┌──
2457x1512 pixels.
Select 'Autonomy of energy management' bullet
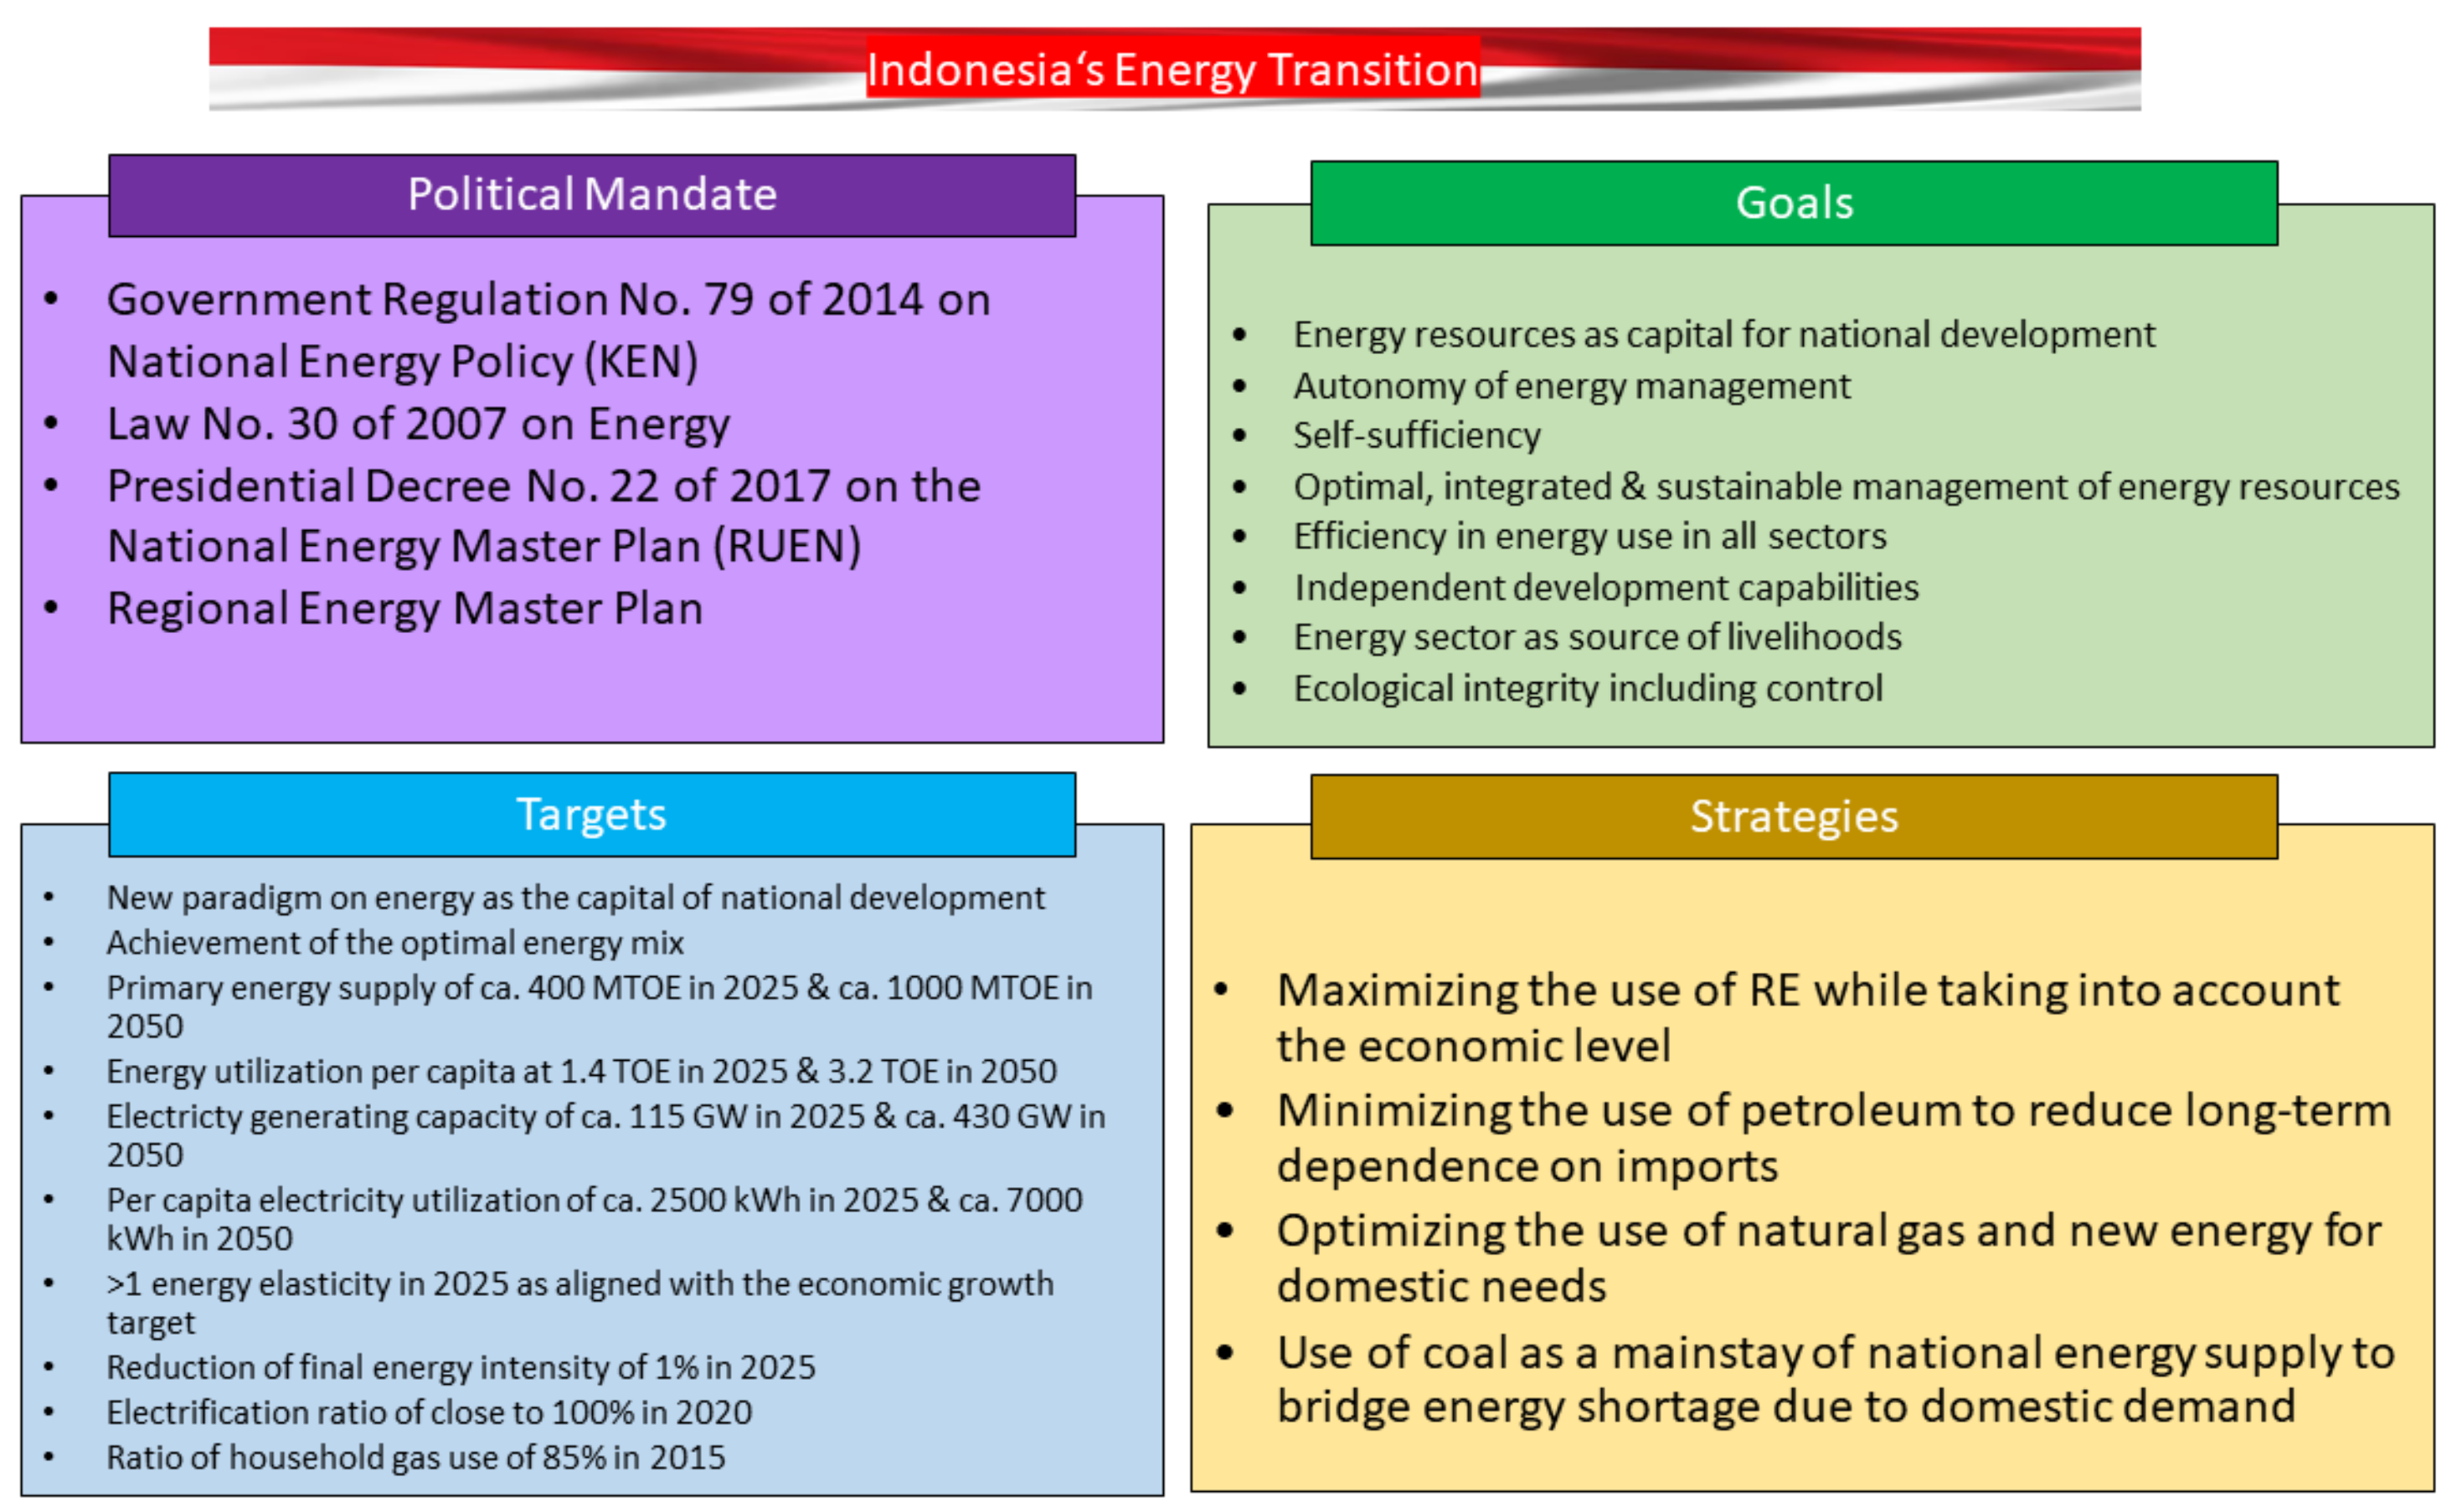point(1573,386)
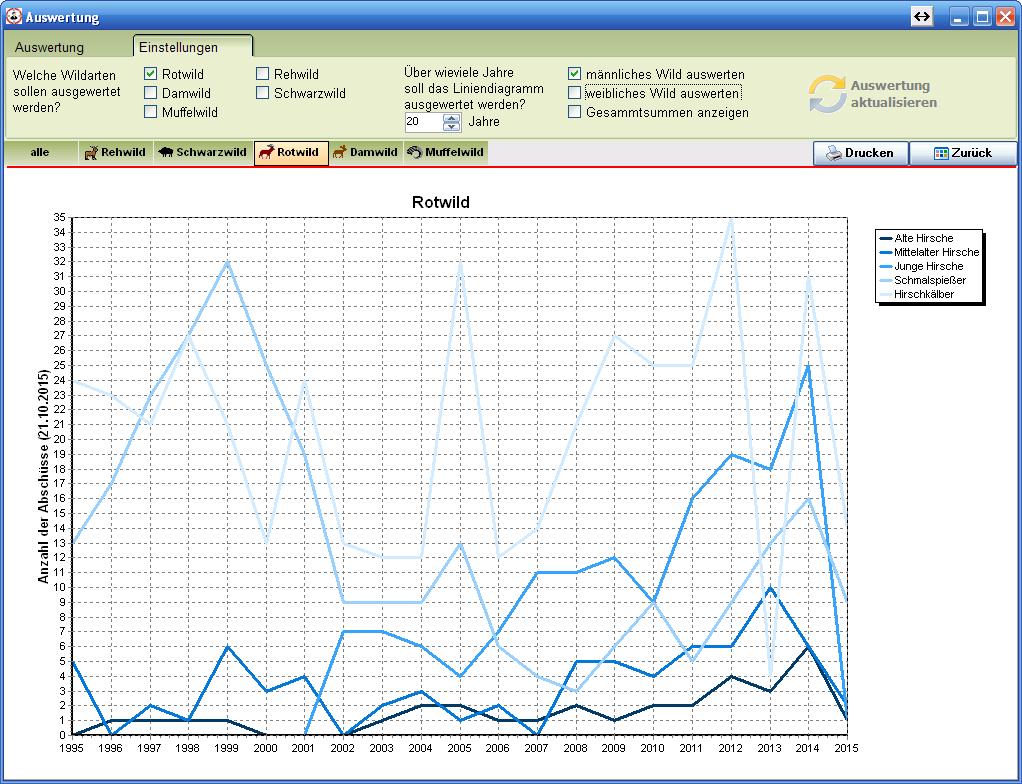This screenshot has width=1022, height=784.
Task: Click the Auswertung aktualisieren refresh icon
Action: click(x=827, y=94)
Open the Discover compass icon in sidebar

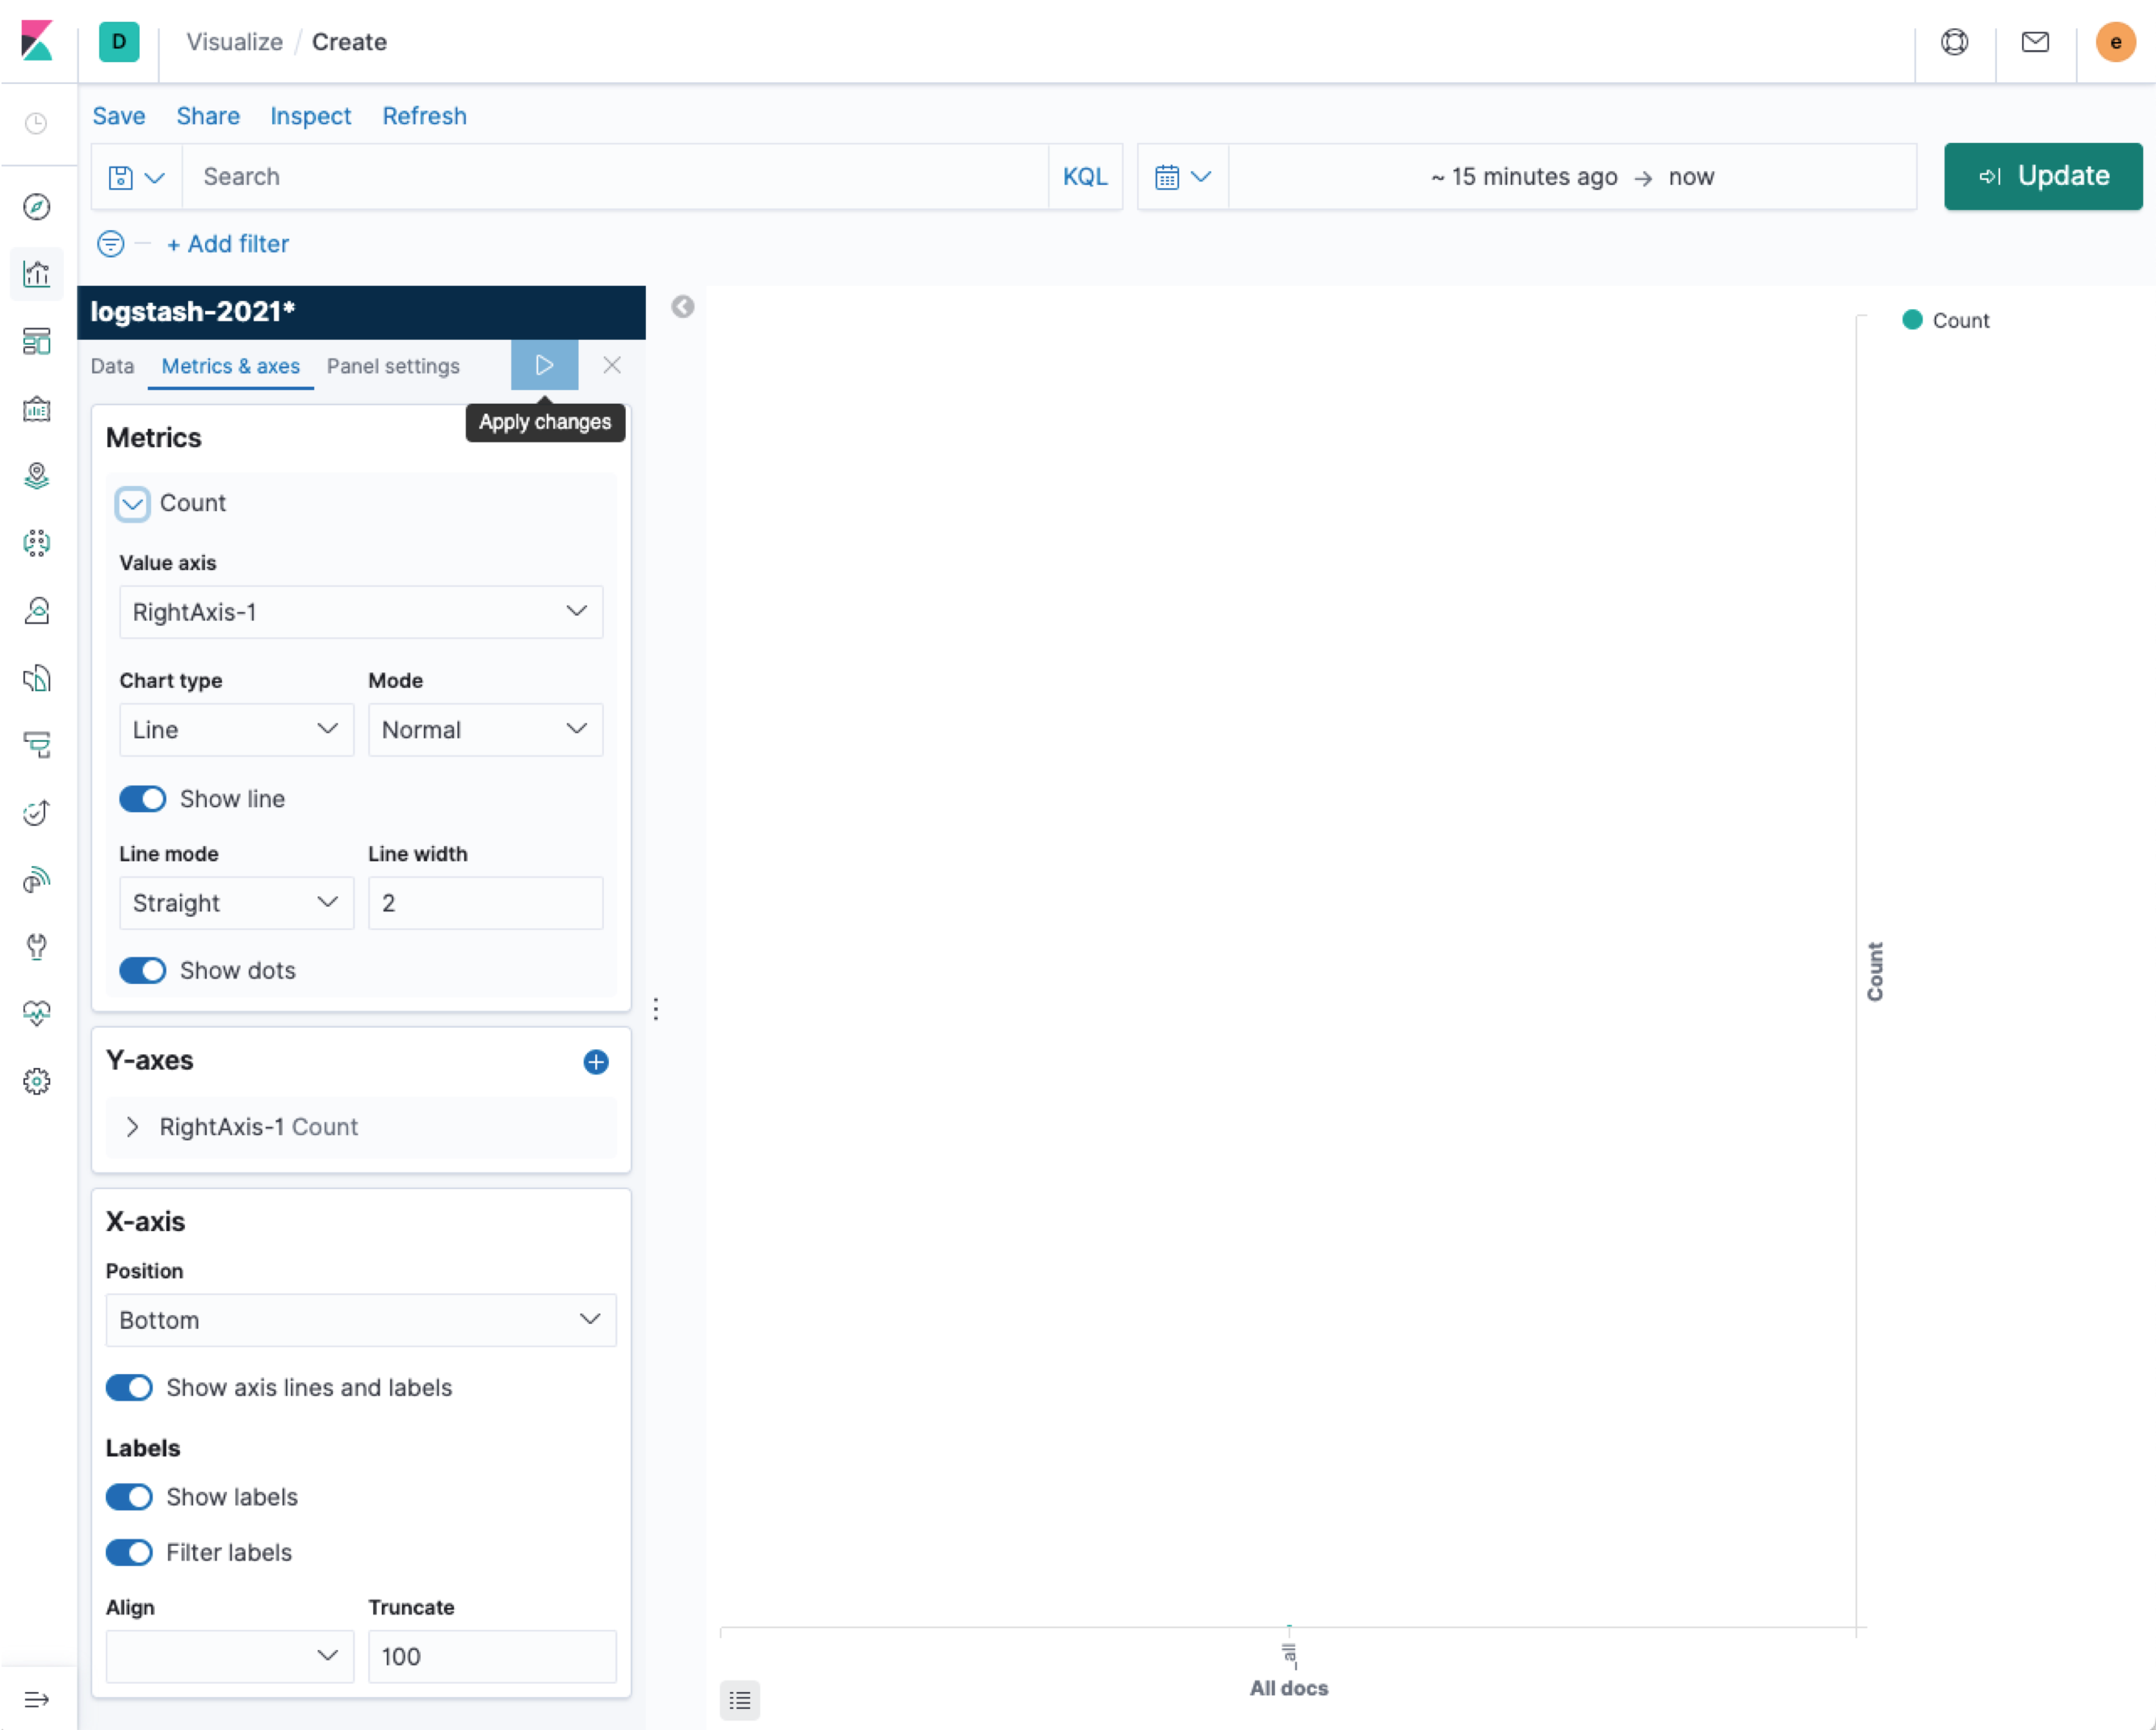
└──
▸ EXERCISE
Please rewrite the items without the pictures, switching "compass icon" to "compass symbol" and changing nothing else.

▸ SOLVED PROBLEM
2457x1512 pixels.
Select 'Autonomy of energy management' bullet
point(1573,386)
This screenshot has width=1022, height=784.
Task: Click the Auswertung aktualisieren refresh icon
Action: click(x=827, y=94)
Open the Discover compass symbol in sidebar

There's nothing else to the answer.